Traction alopecia usually begins as hair recession. It often starts along the front hairline and the margins of your scalp where the most traction (pulling) is exerted. However, over time it can progress further back as new hairs are put under strain. This can cause significant recession of the hairline. Traction from tight hairstyles can also result in hair breakage. For example, if you tie your hair up in tight rubber bands, the bands may cut into your hair shaft and break strands throughout your mid-lengths.
If you believe you are experiencing traction alopecia, the first thing to do is to stop styling your hair tightly.

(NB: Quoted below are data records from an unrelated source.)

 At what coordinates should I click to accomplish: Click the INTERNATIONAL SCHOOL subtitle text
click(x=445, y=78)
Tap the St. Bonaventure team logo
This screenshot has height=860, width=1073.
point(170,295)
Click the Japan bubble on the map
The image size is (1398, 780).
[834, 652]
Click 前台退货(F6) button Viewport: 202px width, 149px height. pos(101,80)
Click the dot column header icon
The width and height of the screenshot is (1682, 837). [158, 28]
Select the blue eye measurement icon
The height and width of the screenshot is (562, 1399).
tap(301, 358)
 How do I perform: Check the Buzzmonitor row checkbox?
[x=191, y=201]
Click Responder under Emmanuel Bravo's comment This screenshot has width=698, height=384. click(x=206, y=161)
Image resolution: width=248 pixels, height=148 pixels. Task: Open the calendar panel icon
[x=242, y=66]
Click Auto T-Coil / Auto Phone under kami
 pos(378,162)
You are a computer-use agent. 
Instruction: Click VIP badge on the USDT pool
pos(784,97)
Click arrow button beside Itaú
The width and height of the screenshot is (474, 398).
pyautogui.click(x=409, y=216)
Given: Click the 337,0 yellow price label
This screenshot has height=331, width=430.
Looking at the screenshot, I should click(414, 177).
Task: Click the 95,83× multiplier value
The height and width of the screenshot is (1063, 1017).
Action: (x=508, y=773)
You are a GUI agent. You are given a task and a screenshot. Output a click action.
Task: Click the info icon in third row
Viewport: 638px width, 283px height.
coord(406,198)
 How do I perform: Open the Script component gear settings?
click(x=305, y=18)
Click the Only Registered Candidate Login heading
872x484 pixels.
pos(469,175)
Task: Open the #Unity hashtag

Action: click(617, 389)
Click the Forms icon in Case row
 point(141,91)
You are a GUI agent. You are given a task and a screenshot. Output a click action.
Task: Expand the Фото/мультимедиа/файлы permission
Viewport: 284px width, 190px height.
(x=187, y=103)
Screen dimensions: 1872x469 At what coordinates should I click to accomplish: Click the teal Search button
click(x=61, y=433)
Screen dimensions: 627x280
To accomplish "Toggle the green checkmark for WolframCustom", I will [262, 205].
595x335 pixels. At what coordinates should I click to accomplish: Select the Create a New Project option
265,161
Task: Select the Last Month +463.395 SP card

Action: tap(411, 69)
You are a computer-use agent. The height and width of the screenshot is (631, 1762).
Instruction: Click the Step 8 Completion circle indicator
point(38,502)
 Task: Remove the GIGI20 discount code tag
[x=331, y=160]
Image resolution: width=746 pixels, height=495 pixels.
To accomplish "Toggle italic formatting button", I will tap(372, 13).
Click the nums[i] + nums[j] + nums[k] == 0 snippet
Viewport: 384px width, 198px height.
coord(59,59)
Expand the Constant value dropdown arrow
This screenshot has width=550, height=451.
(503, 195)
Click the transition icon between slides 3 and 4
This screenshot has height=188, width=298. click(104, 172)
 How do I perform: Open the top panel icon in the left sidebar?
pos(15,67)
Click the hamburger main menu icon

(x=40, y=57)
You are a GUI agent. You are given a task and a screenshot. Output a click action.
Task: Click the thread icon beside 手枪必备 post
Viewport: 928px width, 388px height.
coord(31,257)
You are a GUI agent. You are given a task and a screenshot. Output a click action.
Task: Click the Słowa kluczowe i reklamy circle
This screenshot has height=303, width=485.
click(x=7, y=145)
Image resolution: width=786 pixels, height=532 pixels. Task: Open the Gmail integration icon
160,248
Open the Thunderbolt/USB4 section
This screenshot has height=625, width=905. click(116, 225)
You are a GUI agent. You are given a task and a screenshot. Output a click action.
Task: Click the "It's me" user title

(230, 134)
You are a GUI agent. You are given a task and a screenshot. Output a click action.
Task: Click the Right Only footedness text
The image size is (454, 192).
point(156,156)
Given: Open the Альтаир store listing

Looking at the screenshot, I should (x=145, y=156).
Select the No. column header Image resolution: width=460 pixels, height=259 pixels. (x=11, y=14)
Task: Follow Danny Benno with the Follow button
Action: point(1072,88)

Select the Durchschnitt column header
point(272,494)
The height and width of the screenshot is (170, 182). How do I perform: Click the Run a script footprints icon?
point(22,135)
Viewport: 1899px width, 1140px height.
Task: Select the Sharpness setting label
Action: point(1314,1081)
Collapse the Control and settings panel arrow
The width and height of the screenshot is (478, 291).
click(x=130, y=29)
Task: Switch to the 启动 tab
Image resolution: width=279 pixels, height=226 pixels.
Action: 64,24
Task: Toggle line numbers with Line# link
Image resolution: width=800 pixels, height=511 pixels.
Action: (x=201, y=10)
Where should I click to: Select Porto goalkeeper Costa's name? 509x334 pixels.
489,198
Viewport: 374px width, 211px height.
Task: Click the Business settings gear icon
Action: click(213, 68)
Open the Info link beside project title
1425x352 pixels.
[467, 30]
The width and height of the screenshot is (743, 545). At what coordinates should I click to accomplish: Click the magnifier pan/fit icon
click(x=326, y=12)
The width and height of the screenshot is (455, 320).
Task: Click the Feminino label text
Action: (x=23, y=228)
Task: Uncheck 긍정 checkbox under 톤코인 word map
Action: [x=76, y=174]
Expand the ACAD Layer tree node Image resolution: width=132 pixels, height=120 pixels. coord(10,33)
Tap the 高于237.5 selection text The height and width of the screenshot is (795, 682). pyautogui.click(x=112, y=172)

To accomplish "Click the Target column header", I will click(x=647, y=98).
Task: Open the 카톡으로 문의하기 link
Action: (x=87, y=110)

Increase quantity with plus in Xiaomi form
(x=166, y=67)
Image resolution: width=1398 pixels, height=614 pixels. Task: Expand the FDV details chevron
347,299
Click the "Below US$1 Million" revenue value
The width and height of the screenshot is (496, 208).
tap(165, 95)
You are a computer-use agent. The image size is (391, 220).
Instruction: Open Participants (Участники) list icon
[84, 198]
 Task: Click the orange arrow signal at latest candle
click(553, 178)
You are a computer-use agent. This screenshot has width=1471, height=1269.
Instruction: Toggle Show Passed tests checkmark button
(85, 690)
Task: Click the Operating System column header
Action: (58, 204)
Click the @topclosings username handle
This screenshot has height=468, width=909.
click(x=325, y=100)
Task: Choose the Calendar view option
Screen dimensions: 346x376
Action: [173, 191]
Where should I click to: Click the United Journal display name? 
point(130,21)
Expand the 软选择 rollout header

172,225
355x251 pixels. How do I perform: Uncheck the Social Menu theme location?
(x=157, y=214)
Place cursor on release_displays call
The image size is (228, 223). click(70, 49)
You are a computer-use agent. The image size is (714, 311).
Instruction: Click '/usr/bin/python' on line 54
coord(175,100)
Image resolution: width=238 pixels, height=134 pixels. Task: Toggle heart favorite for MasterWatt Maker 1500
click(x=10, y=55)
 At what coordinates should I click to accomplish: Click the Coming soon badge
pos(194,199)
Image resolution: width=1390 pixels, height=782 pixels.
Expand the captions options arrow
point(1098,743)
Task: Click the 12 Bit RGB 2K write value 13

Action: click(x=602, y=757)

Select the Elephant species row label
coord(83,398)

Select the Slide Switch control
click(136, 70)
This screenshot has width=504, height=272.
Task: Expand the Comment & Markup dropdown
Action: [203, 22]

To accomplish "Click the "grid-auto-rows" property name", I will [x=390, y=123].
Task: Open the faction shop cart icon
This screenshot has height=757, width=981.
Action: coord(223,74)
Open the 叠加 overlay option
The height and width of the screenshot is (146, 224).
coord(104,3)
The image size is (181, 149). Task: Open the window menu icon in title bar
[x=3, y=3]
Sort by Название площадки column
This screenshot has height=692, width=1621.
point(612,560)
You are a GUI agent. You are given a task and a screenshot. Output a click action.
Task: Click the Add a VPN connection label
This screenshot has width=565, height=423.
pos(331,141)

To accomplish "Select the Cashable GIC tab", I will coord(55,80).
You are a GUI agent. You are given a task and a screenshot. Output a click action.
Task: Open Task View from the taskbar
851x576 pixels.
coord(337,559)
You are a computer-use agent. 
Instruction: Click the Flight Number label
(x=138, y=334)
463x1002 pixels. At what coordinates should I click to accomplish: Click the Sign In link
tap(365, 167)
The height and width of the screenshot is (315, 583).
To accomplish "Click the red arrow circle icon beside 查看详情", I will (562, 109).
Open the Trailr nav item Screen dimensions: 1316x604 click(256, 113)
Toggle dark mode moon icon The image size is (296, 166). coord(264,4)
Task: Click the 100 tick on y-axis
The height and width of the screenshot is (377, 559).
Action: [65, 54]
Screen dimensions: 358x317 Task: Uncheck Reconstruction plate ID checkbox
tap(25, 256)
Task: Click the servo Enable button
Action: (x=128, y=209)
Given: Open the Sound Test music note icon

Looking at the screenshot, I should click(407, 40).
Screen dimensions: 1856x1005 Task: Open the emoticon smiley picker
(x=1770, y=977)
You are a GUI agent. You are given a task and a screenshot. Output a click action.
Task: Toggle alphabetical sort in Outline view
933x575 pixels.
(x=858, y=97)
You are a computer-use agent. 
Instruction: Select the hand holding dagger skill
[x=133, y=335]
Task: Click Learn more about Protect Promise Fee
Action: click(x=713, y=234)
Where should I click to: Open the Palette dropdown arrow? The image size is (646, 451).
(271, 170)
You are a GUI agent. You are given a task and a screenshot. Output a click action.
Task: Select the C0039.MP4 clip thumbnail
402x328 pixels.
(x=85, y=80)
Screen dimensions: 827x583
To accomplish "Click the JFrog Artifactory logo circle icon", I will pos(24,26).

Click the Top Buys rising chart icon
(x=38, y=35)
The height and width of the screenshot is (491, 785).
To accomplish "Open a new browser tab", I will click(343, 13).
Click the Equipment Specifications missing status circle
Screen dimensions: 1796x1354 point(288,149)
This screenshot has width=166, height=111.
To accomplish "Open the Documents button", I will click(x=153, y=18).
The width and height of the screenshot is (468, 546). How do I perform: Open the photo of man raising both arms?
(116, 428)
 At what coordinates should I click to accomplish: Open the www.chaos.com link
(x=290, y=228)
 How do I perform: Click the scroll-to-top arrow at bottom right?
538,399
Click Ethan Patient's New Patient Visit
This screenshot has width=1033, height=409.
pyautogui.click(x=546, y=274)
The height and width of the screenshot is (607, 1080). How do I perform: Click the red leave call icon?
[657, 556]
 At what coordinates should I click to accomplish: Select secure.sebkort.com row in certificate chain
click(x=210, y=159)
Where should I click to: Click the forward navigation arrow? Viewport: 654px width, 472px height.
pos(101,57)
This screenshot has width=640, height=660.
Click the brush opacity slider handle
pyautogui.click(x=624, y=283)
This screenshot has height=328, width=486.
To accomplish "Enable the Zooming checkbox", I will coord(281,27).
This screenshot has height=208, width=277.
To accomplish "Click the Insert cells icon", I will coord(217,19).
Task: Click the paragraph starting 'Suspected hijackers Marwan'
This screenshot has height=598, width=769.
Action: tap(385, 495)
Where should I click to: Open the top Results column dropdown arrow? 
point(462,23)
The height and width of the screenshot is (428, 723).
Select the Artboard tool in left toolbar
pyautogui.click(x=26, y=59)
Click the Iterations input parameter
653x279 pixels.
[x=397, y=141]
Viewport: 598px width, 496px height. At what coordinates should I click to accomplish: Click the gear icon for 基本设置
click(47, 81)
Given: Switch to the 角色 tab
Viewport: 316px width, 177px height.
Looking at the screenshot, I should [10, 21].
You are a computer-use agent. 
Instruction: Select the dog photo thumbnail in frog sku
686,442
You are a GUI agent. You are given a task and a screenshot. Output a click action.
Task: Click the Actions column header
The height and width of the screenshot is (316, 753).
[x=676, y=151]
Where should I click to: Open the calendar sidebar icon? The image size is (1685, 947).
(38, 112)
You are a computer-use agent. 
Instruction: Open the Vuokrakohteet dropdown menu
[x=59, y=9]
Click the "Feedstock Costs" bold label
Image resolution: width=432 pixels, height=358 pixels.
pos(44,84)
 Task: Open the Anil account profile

We recognise this may be difficult for people who are used to wearing hair extensions, tight buns or braids, but it is the best way to ensure your hair will grow back. If you act against traction alopecia early, hair should regrow over a few months to a year. But be aware that over time, traction alopecia can cause irreversible damage. Constant pulling on a follicle eventually causes it to distort and atrophy (waste away), and this causes individual hairs to grow back finer and shorter. In severe cases, a follicle can become permanently scarred, and hair is not able to grow from it at all.
If you’re experiencing any form of hair loss, take our quick, online assessment and we will partner you with a world-leading Trichologist who can help. When it comes to hair loss, we always take a holistic view to understand and pinpoint the trigger (or triggers) as it takes careful questioning and examination to unravel the causes. Guiding you through a detailed Consultation, they will diagnose the underlying trigger of your hair loss and prescribe the best-suited treatment to tackle it. Begin your journey back to confidence today, we are in this together.
Minoxidil is currently the only treatment clinically proven to help with female pattern hair loss (FPHL), approved by both the FDA in the US and the MHRA in the UK. When used consistently, many women begin to see visible regrowth within 3 to 6 months.
It’s important to know that results can only be maintained with continued use — stopping treatment may lead to renewed shedding over time. In the early weeks of starting minoxidil, some increased hair fall is normal. This is actually a sign the treatment is working, as older hairs are shed to make way for new growth. These hairs will be replaced as your follicles re-enter the active growth phase.
With consistency and patience, minoxidil can be an effective part of a long-term plan to manage hair thinning and encourage regrowth.